Passion fruit is a beautiful tropical food, but it can be intimidating. Even the passion flower looks like an alien life form. For those unfamiliar with this spectacular flora, a host of questions might spring to mind. What does one do with the gelatinous insides of the fruit? They seem mushy. Is that normal? What does a ripe passion fruit look like? When is it in season and where does it come from? What will it taste like?

Luckily, with just a bit of instruction, the fruit isn't too complicated to work with, and a little background knowledge might just make you more interested in approaching the naturally tart treat. Passion flower and passion vine have been used for hundreds if not thousands of years by Indigenous people in their own medicines, and the fruit is enjoyed widely for its deliciously sweet flavor and scent. Using it in your own kitchen is actually quite easy.

Form and function

Arguably more visually stunning than the cut fruit itself, the passion flower is named for the Christian story of the Passion of Christ. Jesuit missionaries in South America didn't see the plant as otherworldly — though its wiry filaments and sharply contrasting colors may seem so to others — but rather as holy. These missionaries felt that the plant connected to elements of the story of Jesus' last moments on earth. The petals were said to symbolize the apostles. The filaments, meanwhile, form a spiky corona which evoked his crown of thorns in their minds, and they used the flower in their quest to convert people to Christianity and teach them about the resurrection.

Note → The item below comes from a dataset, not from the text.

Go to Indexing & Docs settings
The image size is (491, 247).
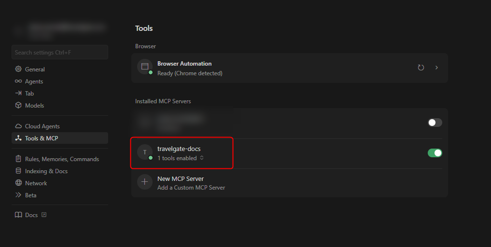point(46,171)

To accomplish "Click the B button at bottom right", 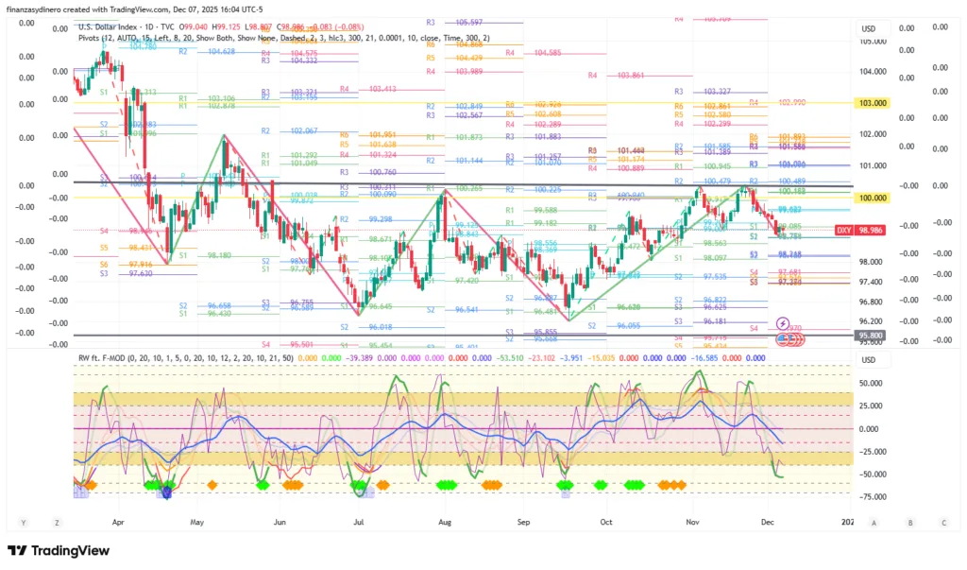I will click(908, 522).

Indigenous people had long used the plant, which grows native in North, Central, and South America, for healing purposes. Containing magnesium, it is said to calm nerves and headaches. It was also used to help with insomnia and other sleep issues, though some ethnobiologists point out that it is the roots and leaves which are used for these effects and not the fruit.

In North America, passion fruit is in season in Florida from June to December, in California from January into November, and in Hawaii more or less year-round.

Enjoying passion fruit

The fruit is considered very healthy, offering a dose of vitamin C and potassium. It is also recognized as being high in fiber and helpful in potentially increasing insulin sensitivity for patients with diabetes.

With over 500 varieties of passion flowers, many of them fruiting, only a few are actually grown for culinary use (these can be either yellowish or a deep purple color). The fruit is small and round, like an egg, and becomes wrinkled when ripe. If it seems heavy for its size, that's a good sign.

To prepare it, wash the fruit thoroughly and then cut it in half. Inside, you'll find jelly-like golden orange pulp surrounding small, piquant black seeds, which you eat whole, crunching them the way you might with pomegranate arils or prickly pear. Scoop them out or eat them right from the fruit's surrounding pith, which is white on the inside.

The delicious, brightly floral aroma might already be familiar from smoothies and juices prepared commercially. Remember the Starbucks Guava Passionfruit Drink and the creative La Croix flavors? There are plenty of ways to incorporate passion fruit into your own kitchen. Try a seared mahi-mahi with passion fruit sauce or pair it with other fruits in smoothies and desserts like passion fruit-mango mousse or in smoothie bowls.